There was no significant difference in the baseline characteristics of patients in both groups in terms of age (P = 0.154), sex (P = 0.479), severity of illness (APACHE II score, P = 0.356), and presence of organ failure (SOFA score, P = 0.105). Among the outcome parameters there was no significant difference in terms of need for renal support (P = 0.814), mechanical ventilation (P = 0.776), ICU stay (P = 0.122), hospital stay (P = 0.054) and ICU mortality (P = 0.091). However, there was a significant difference in time taken to stop the vasopressors (P = 0.030) (Table 1).
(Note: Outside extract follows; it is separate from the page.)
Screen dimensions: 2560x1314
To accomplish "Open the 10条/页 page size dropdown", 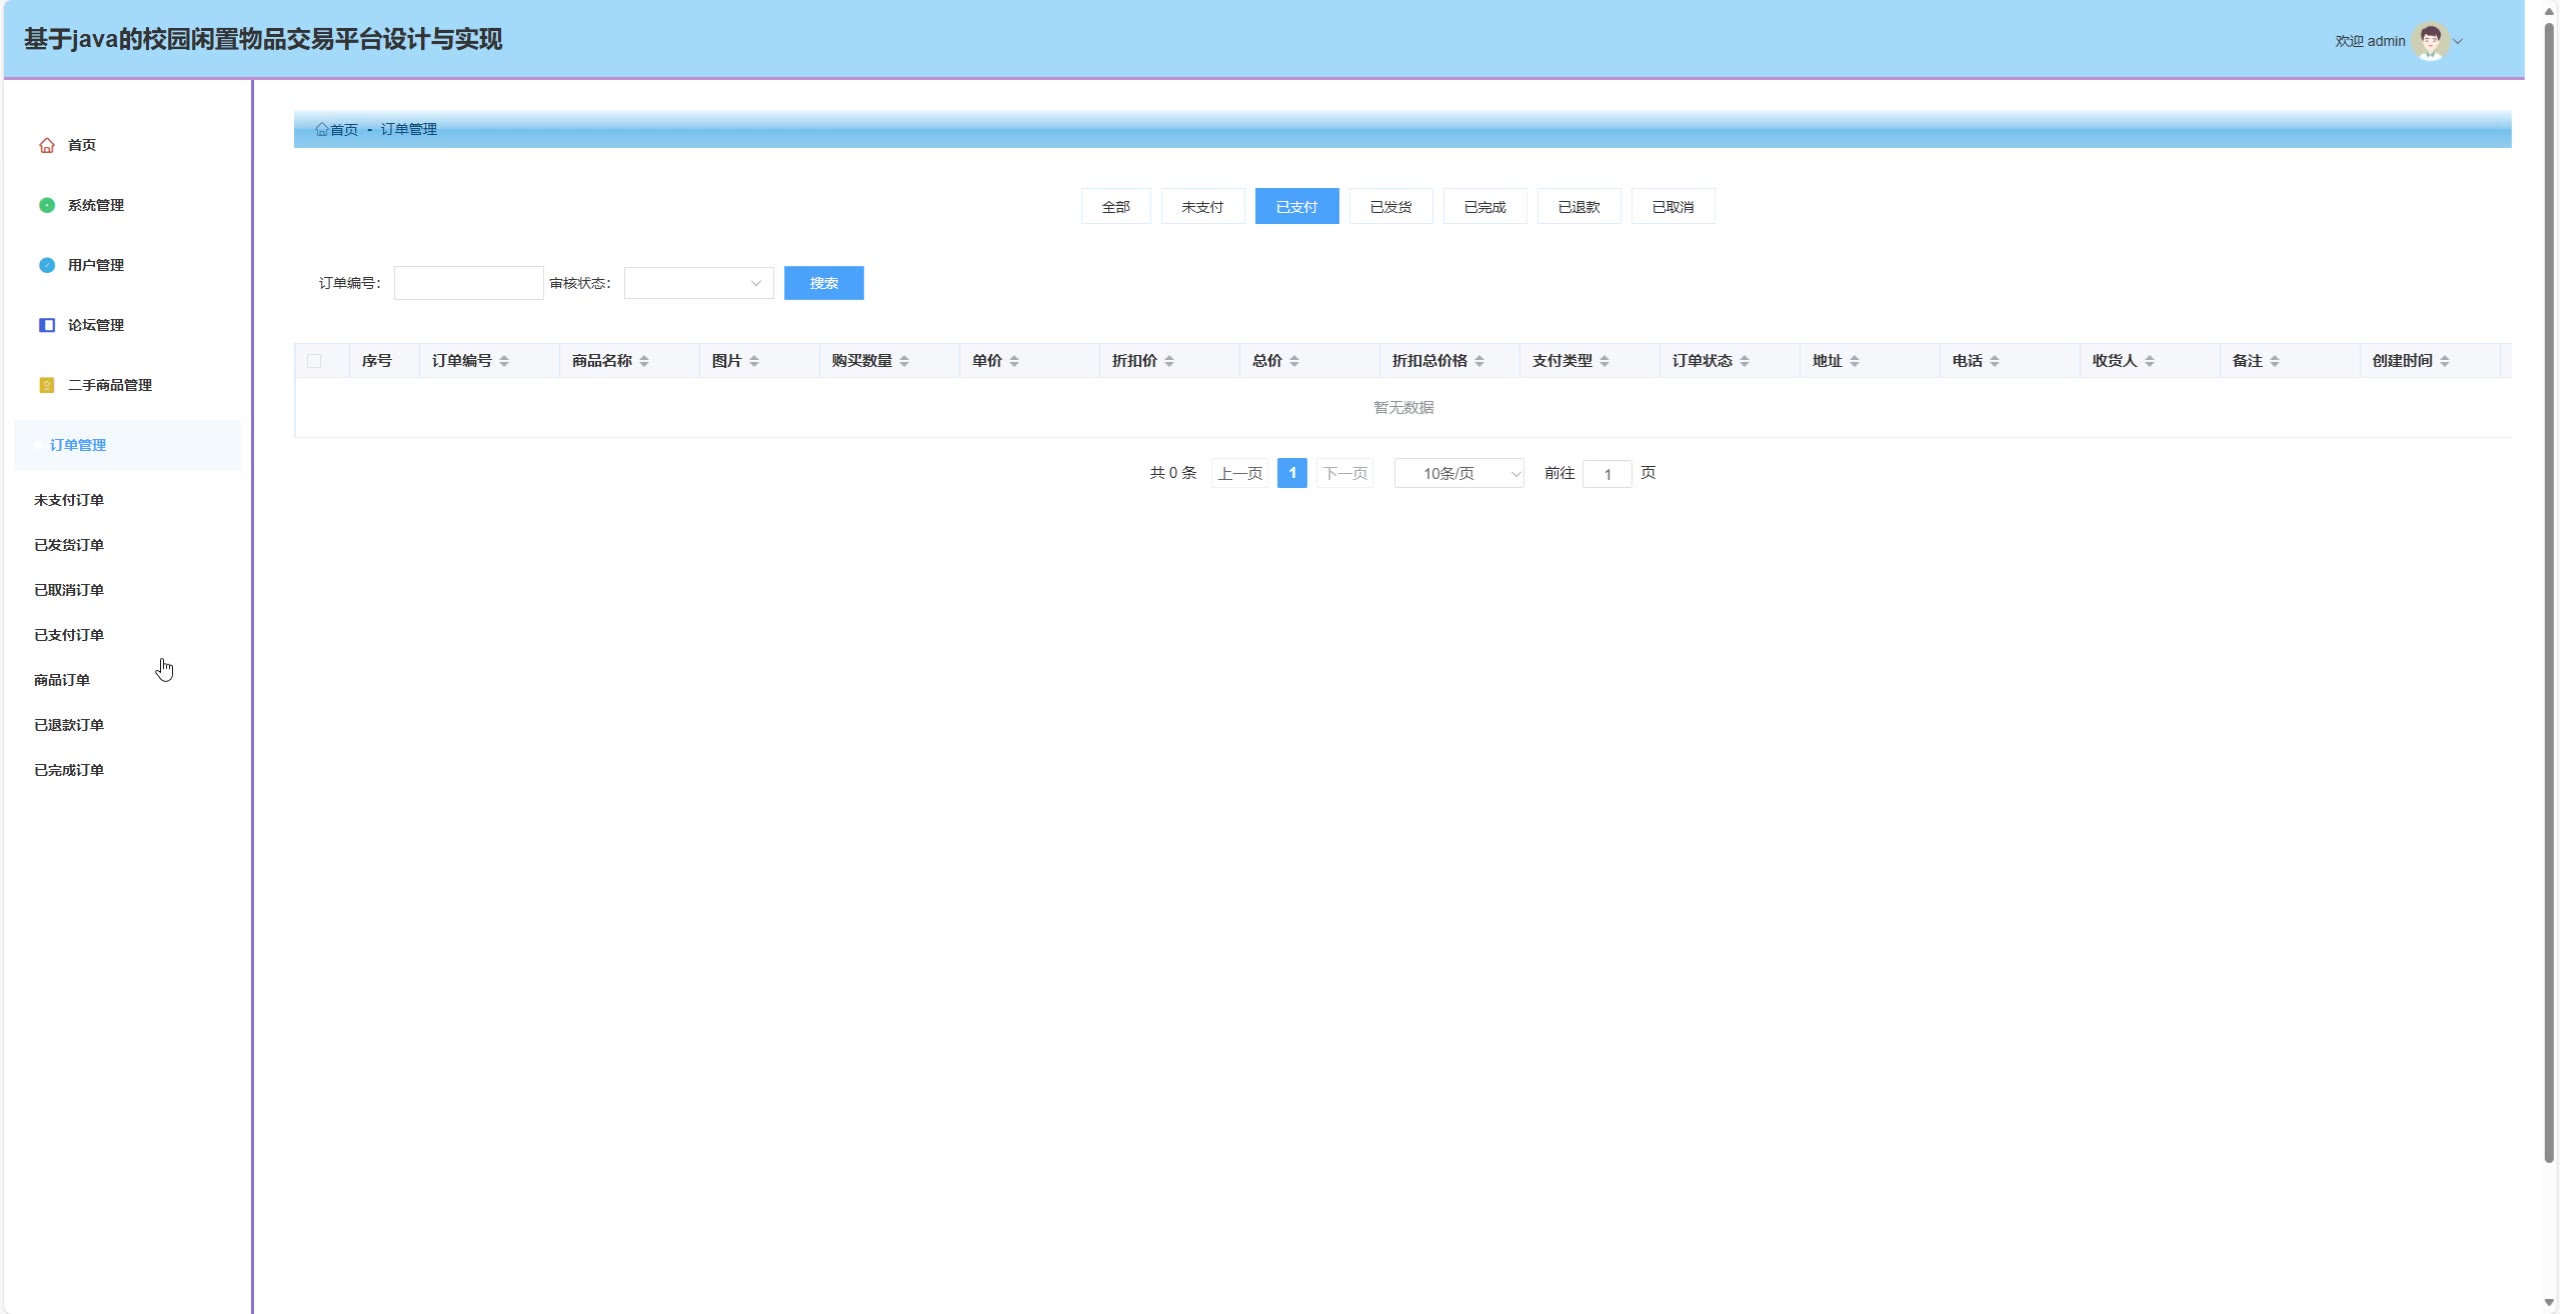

There were no incidences of any complications or side effects in any group.

Table 1.

Comparison between patient characteristics and ICU course among patients in control and PPF groups

Parameter of interest Control group
(n = 87)
PPF group
(n = 99)
P value
Age (years) 64.11 ± 15.4 67.28 ± 14.8 0.154
Sex, male 50 (57.5%) 63 (63.6%) 0.479
APACHE II score 20.69 ± 6.2 21.64 ± 7.6 0.356
PDR 39.51 ± 19.2 42.47 ± 22.5 0.341
SOFA score 9.53 ± 3.5 10.38 ± 3.7 0.105
RBC transfusions 32 (36.8%) 33 (33.3%) 0.735
Renal support 31 (35.6%) 38 (38.4%) 0.814
Mechanical ventilation 50 (57.5%) 60 (60.1%) 0.776
Time taken to stop vasopressors (hours) 70.69 ± 55.2 51.29 ± 64.5 0.030*
ICU stay (days) 10.38 ± 11.4 13.42 ± 14.8 0.122
Hospital stay (days) 12.91 ± 11.8 16.83 ± 15.3 0.054
ICU mortality 34 (39.1%) 52 (52.5%) 0.091

*P < 0.05. Bold text indicates statistically significant.

Conclusion

PPF may be used safely and effectively for initial resuscitation of patients with septic shock requiring vasopressor support. It may lead to early termination of vasopressor support; however, it did not translate to lesser need for organ support or reduced ICU mortality in our patient cohort. To demonstrate such benefits, larger multicenter trials are warranted.